Applying Tiffin to the facts of this case and viewing the evidence in the light most favorable to the state, we conclude that a rational trier of fact could have found that the essential elements of ORS 811.130 had been proved by a preponderance of the evidence. First, unlike the situation in Tiffin, where it was just before midnight and " there were no other cars on the road," here, it was approximately 3:00 in the afternoon and there were at least four other vehicles on the road in the westbound lanes (including Kingsbury's motorcycle). Id. at 206. Second, unlike the defendant in Tiffin, who was traveling under the posted speed limit, here, there is evidence that defendant brought his vehicle to a complete stop in the right lane of moving traffic. Third, and perhaps most significantly, there is evidence that, when defendant brought his vehicle to a complete stop in the right lane of traffic, he altered the normal movement of traffic. According to that evidence, defendant started to turn in front of the first vehicle that was proceeding westbound in the left lane, and that vehicle " had to kind of swerve and slow, because it appeared that this BMW was going to pull in front of it." The second vehicle in the left lane was also forced to slow, as was the vehicle behind defendant in the right lane. Because defendant caused other vehicles to slow and one vehicle to swerve, a rational trier of fact could have found that the essential elements of ORS 811.130--that is, that defendant, while driving a motor vehicle, impeded or blocked the normal and reasonable movement of traffic--had been proved by a preponderance of the evidence.
In reaching that conclusion, we reject defendant's argument that one of the exceptions described in ORS 811.130(2) and (3) for persons " proceeding in a manner
needed for safe operation" applies to his conduct as a matter of law. The exceptions described in ORS 811.130(2) to (4) [266 Or.App. 689] are " plainly set out as [ ] exception[s] that stand[ ] apart from the description of the elements of [the] offense" that are specified in ORS 811.130(1). State v. Boly, 210 Or.App. 132, 135, 149 P.3d 1237 (2006). Consequently, " the state [was] not required to negate the exception; rather, the exception constitutes an affirmative defense, which the defendant must establish to prevail." Id. In other words, defendant bore the burden of proving his claimed exception.

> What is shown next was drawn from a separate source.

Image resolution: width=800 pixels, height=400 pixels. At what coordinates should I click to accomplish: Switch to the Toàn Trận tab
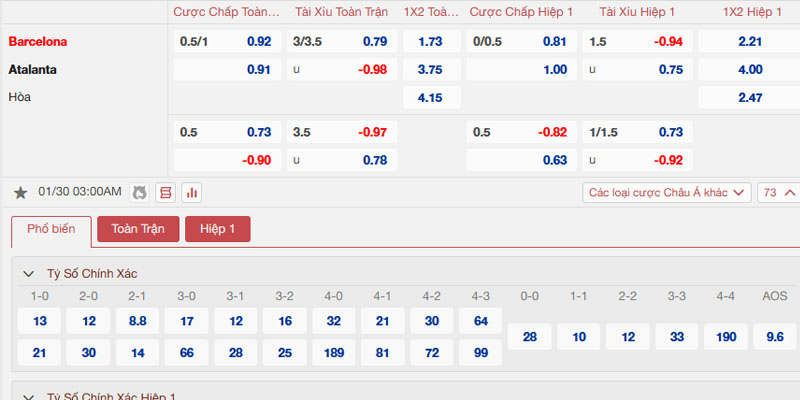(x=138, y=229)
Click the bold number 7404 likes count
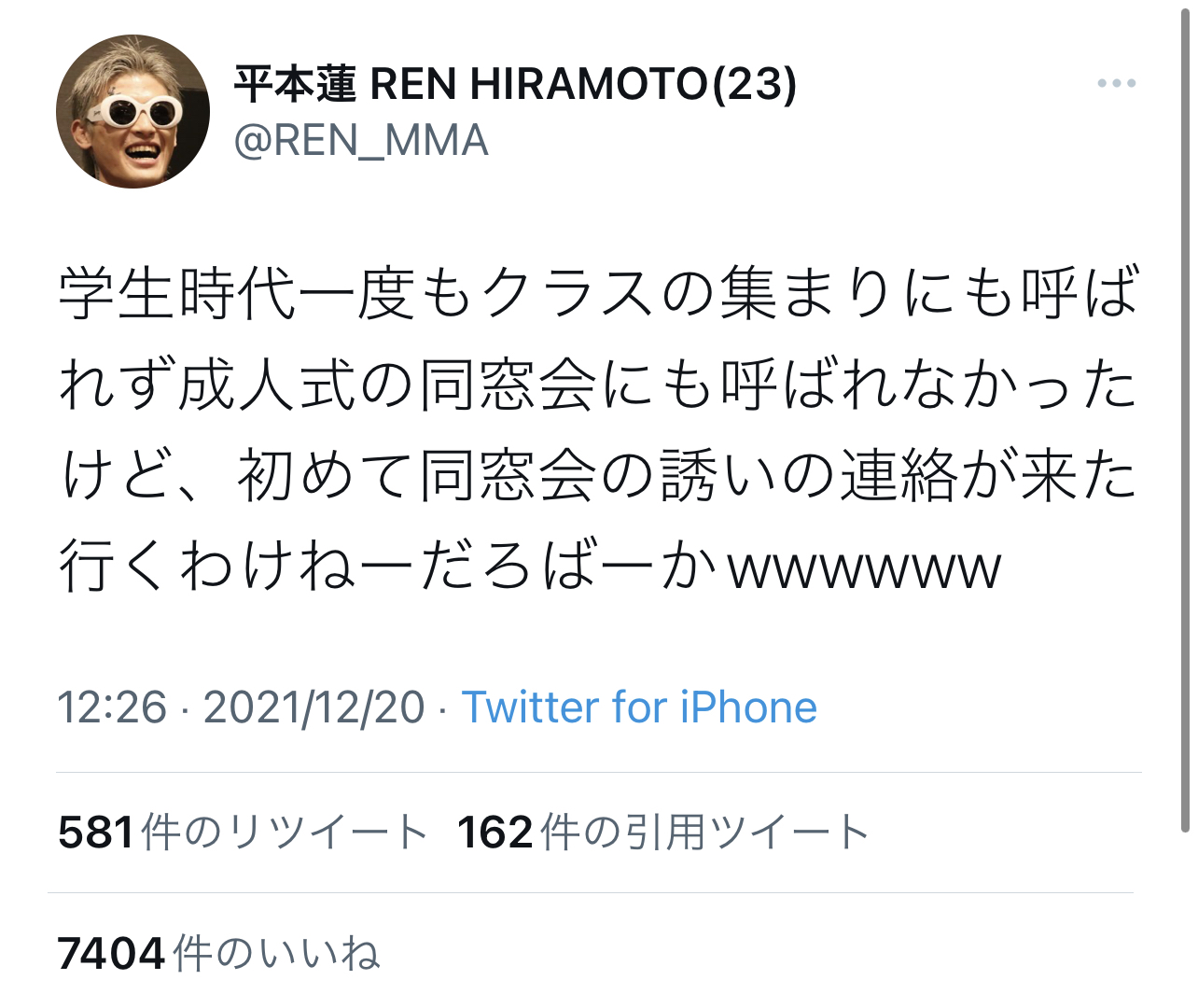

Here, the record does not compel the finding that defendant was " proceeding in a manner needed for safe operation." ORS 811.130(2), (3). For one, the record does not indicate precisely how long defendant impeded traffic, making it unclear whether defendant's impediment of traffic was a " momentary" one contemplated by the statute. More to the point, however, Kingsbury testified that defendant started to turn in front of the first vehicle that was proceeding in the left lane and that that vehicle had to swerve and slow to avoid hitting defendant. He also testified that he did not agree that defendant drove " conservatively" or " reasonably," instead emphasizing that, in this case, " [s]topping in the middle of traffic [was] not safe." Under those circumstances, a rational trier of fact could conclude, as the municipal court did, that defendant failed to prove his claimed exception.